«La primera pregunta que debemos formularnos es ¿Qué quiere decir “ocio”?
Para dar una contestación me parece oportuno hablar primero de un adversario, o sea, lo que suele llamarse “supervaloración del trabajo” (…) Trabajo, en efecto, puede significar muchas cosas, por lo menos tres. En primer lugar, “la actividad en general”. Puede también denotar pena, esfuerzo, labor fatigosa. Y en una tercera acepción, trabajo equivale a “actividad útil”, sobre todo “socialmente útil”. ¿A cuál de estas tres interpretaciones aludimos al hablar de “supervaloración del trabajo”? ¡Yo diría que a las tres! Existe una supervaloración de la actividad en general, así como del esfuerzo o las dificultades y, last but not least, de la función social. Este es precisamente el demonio tricéfalo contra quien tiene que habérselas todo el que se proponga defender el ocio. (…)
Contra la actividad como valor absoluto. Ocio es precisamente “inactividad”; es una forma de silencio. Es la forma de silencio indispensable para poder oír algo; sólo el que calla está en condiciones de oír. El ocio es la actitud de autoinmersión puramente receptiva en la realidad; una apertura del alma capaz, ella sola, de dar cabida a esas grandiosas y felices intuiciones que no pueden lograrse con ningún “trabajo intelectual”.
Contra la supervaloración del esfuerzo. El ocio es una actitud festiva. Y festivo denota lo contrario de esfuerzo, pena, fatiga. Quien radicalmente desconfíe de “lo fácil” será tan impermeable al ocio como inepto para celebrar una fiesta. (…).
Contra la supervaloración de la función social. Ocio significa, ni más ni menos, estar retirado de la función social. El ocio no debe, sin embargo, confundirse con la pausa. Ésta, ya dure una hora o tres semanas, representa sólo un descanso del trabajo y para el trabajo, sin el cual no tendría razón de ser. El ocio es algo completamente distinto. Su sentido no consiste en que el hombre funcione sin que nada lo perturbe, sino en que, dentro de su función social, permanezca hombre, es decir, capaz de mirar más allá de los límites de ese medio cerrado, de contemplar la totalidad del mundo con espíritu de “fiesta” y de realizarse a sí mismo como ente constitutivo de tal globalidad, en un obrar libre, o sea, justificado de por sí, “no comprometido”.
La auténtica cultura no prospera sino en el suelo del ocio, si por “cultura” se entiende todo aquello que rebasa las desnudas necesidades de la vida sin dejar de ser indispensable a una existencia plenamente humana.
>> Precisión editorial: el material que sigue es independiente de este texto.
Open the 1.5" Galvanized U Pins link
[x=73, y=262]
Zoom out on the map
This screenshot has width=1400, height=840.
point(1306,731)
(…) Hablemos una vez más de la fiesta. En ella confluyen los mismos tres elementos que entran el concepto del ocio (…) Podríamos resumirlo así: celebrar una fiesta significa expresar de manera inhabitual el propio consenso con el mundo en conjunto. Quien básicamente no tenga la realidad por “buena” y “en orden” será incapaz de celebrar una fiesta tanto como de “producir ocio”. Dicho de otro modo, el ocio presupone que el hombre está conforme con el mundo y consigo mismo, con su propia esencia. Y ahora viene algo más chocante e ineludible: la forma suprema que uno puede imaginar de ese consenso, de esa conformidad con el mundo, es la alabanza a Dios, el elogio al Creador, el culto. Tal es también la raíz más profunda del ocio.»
JOSEF PIEPER. Antología pp. 147–154.